Start of ENTRIES
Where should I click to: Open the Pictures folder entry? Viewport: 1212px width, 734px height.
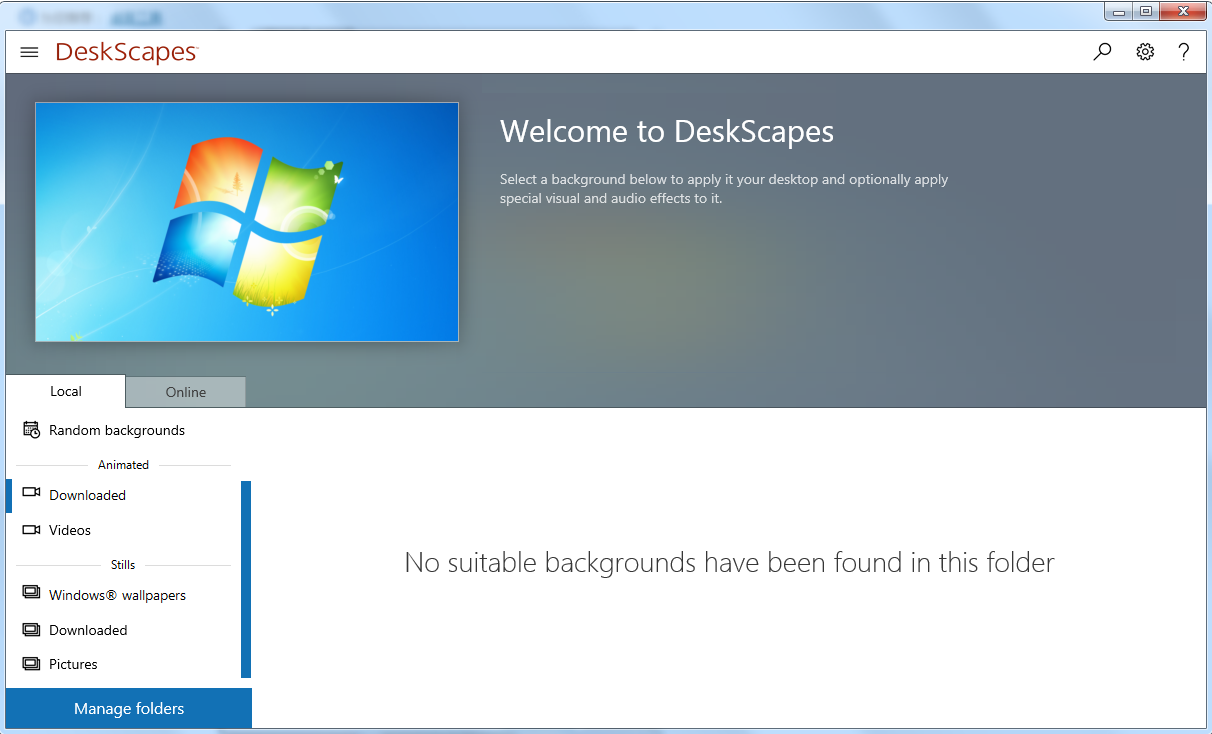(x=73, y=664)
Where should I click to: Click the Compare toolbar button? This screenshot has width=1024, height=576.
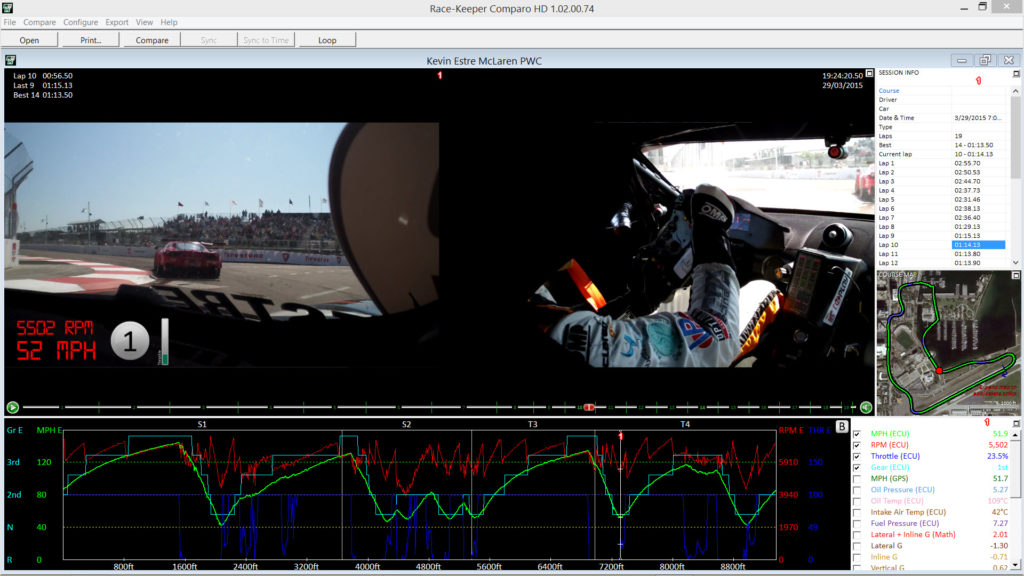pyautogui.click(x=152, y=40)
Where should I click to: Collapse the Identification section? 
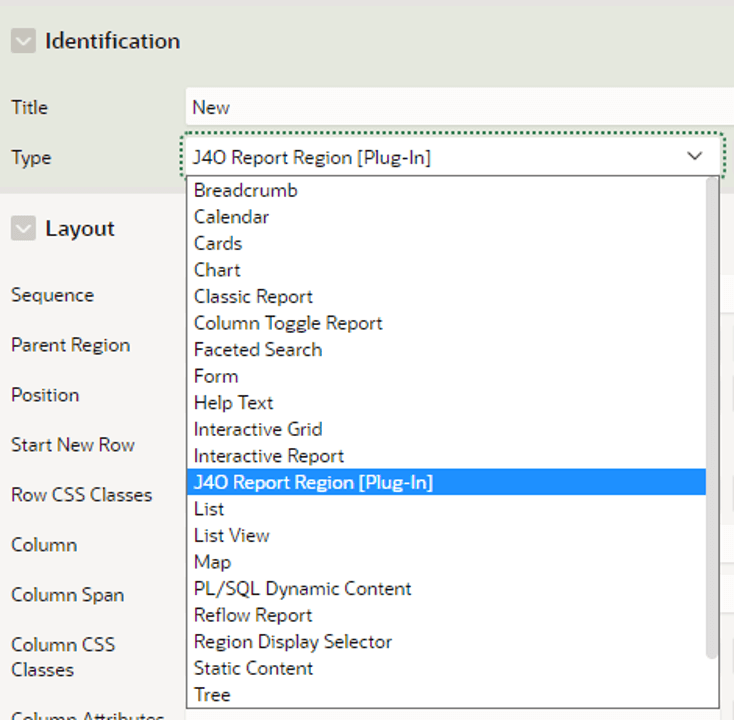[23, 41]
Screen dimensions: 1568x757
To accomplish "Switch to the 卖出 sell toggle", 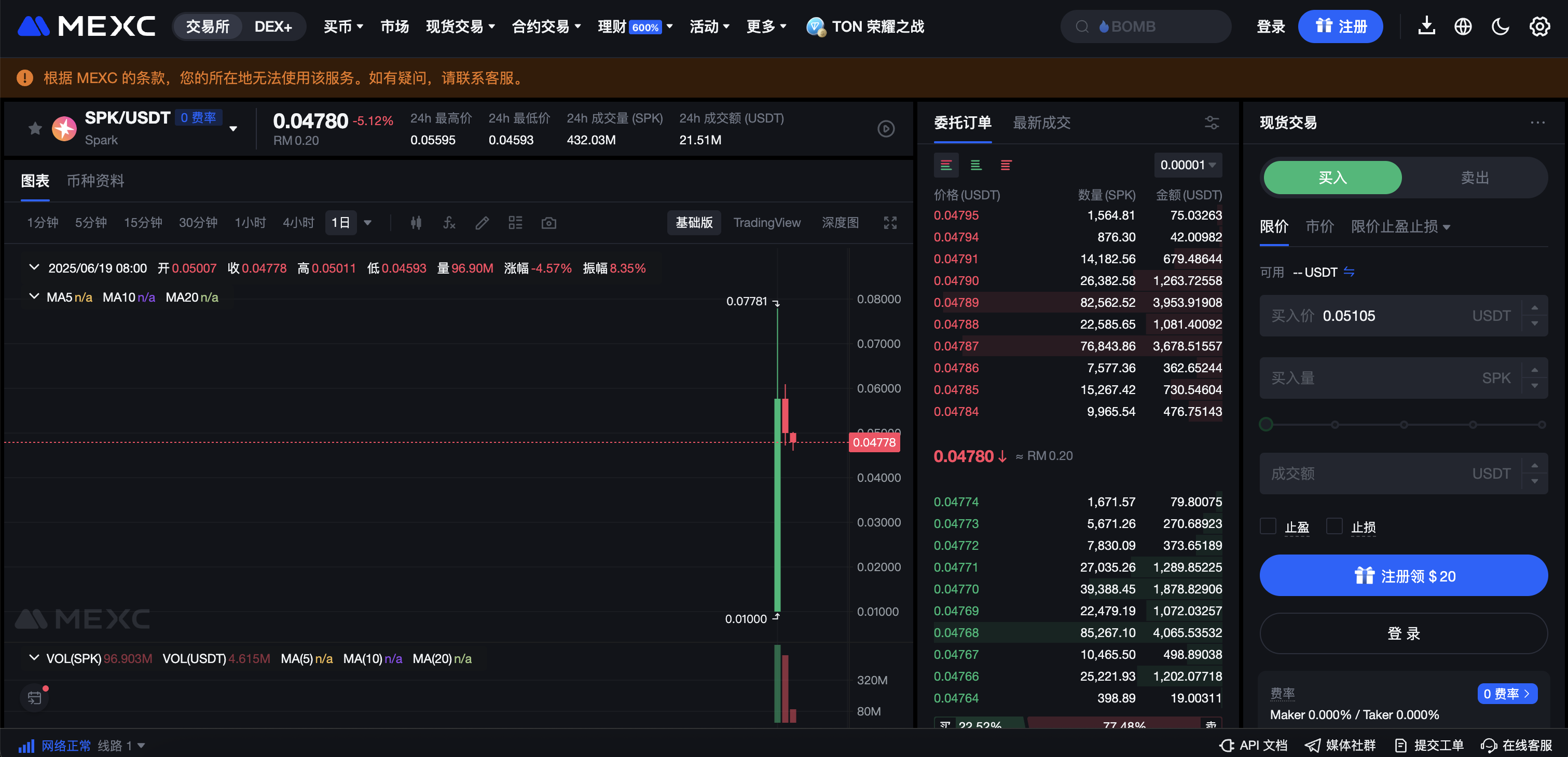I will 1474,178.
End of ENTRIES
### WRITTEN INSTRUCTION
Show each line above that contains the word "width".

### CORRECT OUTPUT
Where should I click to: Open the Pictures folder entry? Viewport: 1212px width, 734px height.
Where should I click to: Click the Compare toolbar button? This screenshot has width=1024, height=576.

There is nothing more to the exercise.